═══ Given entries
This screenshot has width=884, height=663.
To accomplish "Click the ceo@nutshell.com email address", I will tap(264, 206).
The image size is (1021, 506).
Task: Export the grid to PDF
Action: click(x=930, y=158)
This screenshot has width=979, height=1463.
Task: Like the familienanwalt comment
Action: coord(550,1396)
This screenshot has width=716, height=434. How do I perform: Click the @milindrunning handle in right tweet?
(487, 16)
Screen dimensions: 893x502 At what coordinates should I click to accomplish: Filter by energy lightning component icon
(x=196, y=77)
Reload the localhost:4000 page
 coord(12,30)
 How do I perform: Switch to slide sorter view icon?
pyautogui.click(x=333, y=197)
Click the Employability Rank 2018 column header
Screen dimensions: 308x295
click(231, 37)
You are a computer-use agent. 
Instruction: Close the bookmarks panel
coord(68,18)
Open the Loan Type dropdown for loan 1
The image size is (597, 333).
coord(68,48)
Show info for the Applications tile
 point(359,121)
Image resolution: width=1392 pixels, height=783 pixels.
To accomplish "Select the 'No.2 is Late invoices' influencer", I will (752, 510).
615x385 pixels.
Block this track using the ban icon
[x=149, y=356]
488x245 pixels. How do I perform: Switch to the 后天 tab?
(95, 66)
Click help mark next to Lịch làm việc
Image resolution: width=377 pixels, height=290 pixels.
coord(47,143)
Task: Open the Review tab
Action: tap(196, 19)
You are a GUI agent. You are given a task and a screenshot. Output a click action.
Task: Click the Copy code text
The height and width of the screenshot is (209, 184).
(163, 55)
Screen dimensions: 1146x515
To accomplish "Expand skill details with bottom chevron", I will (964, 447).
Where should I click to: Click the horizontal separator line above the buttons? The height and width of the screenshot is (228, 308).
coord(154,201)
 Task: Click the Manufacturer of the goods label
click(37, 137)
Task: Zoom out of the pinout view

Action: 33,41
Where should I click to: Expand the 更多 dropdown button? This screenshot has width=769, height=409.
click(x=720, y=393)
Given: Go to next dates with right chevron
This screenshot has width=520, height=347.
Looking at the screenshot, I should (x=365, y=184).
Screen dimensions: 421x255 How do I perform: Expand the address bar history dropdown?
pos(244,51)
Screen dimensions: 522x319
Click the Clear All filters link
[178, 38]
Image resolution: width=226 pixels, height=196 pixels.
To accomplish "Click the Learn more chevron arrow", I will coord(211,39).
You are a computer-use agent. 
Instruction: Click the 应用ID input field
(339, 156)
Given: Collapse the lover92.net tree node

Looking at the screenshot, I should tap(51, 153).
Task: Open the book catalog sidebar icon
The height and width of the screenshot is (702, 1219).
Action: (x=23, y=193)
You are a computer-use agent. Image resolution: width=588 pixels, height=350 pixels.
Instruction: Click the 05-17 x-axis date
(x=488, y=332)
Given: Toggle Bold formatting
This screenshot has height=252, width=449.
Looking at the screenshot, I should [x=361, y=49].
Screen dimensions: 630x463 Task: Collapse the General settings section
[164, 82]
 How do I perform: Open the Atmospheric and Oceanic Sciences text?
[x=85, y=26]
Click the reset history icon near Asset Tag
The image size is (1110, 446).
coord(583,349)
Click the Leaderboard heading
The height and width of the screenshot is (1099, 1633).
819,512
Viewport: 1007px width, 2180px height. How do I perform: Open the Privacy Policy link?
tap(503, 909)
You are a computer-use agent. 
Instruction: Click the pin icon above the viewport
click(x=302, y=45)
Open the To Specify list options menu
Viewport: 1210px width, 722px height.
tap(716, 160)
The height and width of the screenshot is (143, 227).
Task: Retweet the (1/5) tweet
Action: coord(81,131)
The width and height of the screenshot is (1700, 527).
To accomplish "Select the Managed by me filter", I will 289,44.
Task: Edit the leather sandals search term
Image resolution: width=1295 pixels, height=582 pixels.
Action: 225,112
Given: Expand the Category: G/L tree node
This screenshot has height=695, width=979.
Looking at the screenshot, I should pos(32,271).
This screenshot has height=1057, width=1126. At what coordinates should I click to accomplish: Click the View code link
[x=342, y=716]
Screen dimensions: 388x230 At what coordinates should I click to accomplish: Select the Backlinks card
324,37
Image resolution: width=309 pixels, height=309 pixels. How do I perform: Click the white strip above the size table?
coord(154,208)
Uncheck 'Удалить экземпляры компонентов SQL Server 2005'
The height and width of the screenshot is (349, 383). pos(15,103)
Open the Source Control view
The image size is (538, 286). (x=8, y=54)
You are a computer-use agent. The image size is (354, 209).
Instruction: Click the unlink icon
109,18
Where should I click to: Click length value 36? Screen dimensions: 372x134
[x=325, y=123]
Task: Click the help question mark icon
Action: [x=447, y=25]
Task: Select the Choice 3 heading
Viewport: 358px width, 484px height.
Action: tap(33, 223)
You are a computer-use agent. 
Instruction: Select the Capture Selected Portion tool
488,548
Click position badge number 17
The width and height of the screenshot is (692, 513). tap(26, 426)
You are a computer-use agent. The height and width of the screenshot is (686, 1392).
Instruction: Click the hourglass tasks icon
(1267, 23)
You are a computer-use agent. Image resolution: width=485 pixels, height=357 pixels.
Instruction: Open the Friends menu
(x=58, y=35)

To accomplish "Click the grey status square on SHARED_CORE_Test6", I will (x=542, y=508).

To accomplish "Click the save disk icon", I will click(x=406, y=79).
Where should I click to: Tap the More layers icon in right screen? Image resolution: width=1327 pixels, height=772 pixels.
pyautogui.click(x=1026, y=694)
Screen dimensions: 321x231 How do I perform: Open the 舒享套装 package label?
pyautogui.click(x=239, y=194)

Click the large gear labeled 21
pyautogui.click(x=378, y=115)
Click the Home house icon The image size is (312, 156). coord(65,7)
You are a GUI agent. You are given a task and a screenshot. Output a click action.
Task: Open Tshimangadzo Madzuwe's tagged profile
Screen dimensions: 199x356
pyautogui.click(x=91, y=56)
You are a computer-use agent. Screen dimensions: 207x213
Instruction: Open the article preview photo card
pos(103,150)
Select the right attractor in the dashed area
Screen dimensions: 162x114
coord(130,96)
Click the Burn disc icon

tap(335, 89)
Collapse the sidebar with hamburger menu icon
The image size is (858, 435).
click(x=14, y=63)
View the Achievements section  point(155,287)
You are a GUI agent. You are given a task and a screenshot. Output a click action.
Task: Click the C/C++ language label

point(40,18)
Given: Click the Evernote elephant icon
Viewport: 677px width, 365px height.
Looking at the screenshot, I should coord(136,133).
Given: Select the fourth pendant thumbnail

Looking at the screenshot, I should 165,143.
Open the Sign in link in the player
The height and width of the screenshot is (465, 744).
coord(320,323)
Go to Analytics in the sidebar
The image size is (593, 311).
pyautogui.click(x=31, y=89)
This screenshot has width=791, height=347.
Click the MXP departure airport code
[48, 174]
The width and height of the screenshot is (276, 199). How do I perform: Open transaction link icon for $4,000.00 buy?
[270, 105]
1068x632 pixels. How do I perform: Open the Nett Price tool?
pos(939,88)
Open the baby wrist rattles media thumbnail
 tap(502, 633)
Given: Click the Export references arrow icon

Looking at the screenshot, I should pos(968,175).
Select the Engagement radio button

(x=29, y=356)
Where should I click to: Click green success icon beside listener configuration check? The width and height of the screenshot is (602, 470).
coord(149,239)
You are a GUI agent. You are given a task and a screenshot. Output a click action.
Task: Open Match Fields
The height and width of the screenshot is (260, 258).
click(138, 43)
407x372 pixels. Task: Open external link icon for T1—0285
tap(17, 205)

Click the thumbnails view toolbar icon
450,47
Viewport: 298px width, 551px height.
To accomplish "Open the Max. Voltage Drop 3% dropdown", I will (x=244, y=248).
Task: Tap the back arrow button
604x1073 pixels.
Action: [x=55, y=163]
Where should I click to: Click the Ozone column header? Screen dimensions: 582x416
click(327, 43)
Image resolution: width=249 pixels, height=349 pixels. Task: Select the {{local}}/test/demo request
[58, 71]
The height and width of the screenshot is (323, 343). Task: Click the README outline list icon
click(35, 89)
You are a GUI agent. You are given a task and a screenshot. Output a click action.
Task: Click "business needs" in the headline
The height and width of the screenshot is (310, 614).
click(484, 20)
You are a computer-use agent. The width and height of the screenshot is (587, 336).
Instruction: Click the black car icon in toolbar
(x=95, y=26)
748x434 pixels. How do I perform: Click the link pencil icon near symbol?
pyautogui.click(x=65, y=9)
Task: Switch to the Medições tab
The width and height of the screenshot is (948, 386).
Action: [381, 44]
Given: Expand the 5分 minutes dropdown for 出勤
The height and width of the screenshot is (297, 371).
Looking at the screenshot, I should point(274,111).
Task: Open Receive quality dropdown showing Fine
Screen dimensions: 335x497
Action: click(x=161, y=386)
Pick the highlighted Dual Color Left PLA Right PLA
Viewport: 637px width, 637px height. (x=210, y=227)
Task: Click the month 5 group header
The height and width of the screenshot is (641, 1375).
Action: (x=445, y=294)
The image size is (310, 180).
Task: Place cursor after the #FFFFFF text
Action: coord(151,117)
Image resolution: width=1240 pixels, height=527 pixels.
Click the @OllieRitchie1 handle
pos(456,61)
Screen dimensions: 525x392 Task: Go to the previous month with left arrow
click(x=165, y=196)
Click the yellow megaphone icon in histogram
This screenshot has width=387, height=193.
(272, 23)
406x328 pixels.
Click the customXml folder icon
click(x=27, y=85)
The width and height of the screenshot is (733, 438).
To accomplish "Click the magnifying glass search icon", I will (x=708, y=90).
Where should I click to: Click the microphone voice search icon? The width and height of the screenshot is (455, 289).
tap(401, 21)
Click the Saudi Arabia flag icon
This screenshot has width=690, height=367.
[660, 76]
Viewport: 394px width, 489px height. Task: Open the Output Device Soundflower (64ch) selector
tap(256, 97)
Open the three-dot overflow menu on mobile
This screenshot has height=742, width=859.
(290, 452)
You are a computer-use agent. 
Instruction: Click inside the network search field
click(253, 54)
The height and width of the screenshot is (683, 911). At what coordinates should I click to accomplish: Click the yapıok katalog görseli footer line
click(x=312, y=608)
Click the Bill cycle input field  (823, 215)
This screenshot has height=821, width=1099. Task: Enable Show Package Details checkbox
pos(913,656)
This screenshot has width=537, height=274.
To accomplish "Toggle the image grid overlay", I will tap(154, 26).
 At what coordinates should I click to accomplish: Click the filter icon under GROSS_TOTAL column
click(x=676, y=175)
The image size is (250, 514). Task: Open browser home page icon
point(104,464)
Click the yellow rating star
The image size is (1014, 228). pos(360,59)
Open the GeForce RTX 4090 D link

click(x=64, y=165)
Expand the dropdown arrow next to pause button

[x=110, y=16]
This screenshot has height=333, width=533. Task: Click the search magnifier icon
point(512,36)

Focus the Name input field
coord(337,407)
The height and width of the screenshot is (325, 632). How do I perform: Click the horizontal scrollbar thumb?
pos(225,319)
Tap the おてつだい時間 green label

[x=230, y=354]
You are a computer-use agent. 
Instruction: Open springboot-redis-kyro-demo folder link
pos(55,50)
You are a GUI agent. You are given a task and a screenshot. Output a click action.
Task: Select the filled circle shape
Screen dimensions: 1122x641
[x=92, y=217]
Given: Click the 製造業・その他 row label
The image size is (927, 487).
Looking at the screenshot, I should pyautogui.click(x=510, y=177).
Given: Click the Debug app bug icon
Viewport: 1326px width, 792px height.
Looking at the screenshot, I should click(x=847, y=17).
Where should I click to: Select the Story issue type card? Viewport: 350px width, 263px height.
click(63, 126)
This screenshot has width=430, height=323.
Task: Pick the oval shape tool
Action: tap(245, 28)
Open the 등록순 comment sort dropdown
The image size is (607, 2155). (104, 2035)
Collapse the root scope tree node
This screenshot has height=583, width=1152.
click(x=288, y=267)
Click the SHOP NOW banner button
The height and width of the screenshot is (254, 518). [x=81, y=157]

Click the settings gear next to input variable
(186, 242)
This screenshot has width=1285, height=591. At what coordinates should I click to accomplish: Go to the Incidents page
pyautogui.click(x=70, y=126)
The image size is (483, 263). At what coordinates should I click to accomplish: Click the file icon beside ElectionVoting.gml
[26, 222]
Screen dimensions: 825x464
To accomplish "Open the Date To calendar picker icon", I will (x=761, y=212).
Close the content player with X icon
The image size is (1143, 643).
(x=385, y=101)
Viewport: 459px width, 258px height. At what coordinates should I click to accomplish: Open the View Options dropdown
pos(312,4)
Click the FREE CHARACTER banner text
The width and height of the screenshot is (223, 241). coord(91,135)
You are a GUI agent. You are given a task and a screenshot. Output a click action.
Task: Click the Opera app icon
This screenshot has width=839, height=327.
══════
Task to complete: Some lines above contain the word "Toggle". Copy each of them.

Exercise output:
Given: Toggle Bold formatting
To accomplish "Toggle the image grid overlay", I will tap(154, 26).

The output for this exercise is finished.